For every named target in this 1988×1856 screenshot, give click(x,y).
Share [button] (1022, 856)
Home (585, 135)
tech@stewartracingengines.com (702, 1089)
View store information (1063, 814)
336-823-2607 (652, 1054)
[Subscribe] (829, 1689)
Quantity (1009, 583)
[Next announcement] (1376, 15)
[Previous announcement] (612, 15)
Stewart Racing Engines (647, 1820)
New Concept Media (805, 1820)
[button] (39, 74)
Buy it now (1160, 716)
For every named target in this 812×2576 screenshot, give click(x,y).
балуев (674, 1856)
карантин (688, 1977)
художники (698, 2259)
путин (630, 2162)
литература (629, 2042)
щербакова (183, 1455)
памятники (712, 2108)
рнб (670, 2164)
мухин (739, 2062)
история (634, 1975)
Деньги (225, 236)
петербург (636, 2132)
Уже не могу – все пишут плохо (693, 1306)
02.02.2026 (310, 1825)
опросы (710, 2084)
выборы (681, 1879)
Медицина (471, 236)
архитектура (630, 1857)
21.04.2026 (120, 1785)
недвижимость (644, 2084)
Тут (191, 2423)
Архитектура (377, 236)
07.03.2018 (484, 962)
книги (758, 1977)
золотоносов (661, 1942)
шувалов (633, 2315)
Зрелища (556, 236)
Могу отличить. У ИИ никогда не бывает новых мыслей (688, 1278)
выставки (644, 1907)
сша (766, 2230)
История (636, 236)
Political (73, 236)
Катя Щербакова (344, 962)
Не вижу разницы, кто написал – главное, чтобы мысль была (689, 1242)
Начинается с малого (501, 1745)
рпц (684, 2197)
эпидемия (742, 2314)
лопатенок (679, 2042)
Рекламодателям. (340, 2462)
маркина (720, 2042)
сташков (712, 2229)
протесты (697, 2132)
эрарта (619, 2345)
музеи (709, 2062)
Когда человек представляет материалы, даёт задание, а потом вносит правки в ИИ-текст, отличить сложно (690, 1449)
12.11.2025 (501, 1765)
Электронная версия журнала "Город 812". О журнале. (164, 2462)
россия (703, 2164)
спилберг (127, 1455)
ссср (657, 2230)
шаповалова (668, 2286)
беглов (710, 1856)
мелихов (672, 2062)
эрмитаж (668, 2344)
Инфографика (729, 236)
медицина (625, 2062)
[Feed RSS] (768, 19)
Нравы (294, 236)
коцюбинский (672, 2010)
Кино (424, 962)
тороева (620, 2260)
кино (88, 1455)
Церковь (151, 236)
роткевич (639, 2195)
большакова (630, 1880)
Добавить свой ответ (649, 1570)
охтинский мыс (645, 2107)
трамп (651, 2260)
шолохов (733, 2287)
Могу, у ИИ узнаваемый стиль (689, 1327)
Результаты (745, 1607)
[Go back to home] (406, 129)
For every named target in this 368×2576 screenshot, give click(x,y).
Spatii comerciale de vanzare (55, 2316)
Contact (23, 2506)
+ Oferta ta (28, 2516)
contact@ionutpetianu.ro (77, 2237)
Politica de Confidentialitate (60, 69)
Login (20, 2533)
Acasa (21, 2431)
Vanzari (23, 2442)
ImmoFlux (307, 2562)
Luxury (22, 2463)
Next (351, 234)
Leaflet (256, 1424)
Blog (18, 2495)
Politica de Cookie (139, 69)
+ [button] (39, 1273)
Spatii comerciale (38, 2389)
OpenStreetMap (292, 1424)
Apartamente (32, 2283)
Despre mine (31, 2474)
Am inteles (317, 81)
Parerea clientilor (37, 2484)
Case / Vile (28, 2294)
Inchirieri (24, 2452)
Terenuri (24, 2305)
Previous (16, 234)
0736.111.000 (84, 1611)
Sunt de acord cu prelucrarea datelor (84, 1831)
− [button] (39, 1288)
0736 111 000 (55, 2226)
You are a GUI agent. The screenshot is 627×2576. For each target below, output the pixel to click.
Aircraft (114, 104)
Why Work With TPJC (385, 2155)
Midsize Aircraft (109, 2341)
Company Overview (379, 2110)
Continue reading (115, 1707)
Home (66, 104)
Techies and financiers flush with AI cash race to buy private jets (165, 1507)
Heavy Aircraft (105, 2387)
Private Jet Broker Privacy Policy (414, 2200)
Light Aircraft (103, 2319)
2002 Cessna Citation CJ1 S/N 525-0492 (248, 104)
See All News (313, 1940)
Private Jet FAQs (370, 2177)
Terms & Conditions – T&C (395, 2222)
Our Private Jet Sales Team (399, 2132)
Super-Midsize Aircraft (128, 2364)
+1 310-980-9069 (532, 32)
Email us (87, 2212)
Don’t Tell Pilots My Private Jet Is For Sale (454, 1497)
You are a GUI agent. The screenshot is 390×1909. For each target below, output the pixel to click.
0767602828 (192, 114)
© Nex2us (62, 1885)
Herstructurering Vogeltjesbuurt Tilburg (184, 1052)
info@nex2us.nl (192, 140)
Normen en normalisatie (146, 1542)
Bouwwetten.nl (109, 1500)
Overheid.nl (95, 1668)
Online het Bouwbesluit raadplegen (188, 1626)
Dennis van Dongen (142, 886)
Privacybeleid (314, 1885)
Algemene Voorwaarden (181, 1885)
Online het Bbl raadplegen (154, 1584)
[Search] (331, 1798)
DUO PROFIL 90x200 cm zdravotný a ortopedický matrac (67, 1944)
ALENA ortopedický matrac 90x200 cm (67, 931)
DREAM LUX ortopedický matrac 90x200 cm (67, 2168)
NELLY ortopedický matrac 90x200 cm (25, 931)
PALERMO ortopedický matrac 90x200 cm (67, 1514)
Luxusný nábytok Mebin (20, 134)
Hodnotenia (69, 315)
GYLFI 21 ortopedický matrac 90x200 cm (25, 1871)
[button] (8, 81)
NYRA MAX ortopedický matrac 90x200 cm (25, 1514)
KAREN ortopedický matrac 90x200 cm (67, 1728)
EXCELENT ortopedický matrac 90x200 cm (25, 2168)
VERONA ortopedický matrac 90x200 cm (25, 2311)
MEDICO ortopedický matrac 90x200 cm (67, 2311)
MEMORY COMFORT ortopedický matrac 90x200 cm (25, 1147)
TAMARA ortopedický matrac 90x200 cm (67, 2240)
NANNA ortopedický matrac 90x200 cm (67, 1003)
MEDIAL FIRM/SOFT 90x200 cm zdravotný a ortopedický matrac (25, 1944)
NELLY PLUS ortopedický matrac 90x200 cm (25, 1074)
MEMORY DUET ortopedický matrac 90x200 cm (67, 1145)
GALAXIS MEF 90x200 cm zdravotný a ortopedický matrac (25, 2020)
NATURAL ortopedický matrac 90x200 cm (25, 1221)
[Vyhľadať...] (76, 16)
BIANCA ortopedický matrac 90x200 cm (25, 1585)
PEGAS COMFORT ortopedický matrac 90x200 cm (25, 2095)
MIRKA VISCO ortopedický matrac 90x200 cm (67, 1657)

========================================================================

Output only an exact transcription of the lines above from the one with "россия (703, 2164)" up to and including the one with "[Go back to home] (406, 129)".

• **Response for this exercise**:
россия (703, 2164)
спилберг (127, 1455)
ссср (657, 2230)
шаповалова (668, 2286)
беглов (710, 1856)
мелихов (672, 2062)
эрмитаж (668, 2344)
Инфографика (729, 236)
медицина (625, 2062)
[Feed RSS] (768, 19)
Нравы (294, 236)
коцюбинский (672, 2010)
Кино (424, 962)
тороева (620, 2260)
кино (88, 1455)
Церковь (151, 236)
роткевич (639, 2195)
большакова (630, 1880)
Добавить свой ответ (649, 1570)
охтинский мыс (645, 2107)
трамп (651, 2260)
шолохов (733, 2287)
Могу, у ИИ узнаваемый стиль (689, 1327)
Результаты (745, 1607)
[Go back to home] (406, 129)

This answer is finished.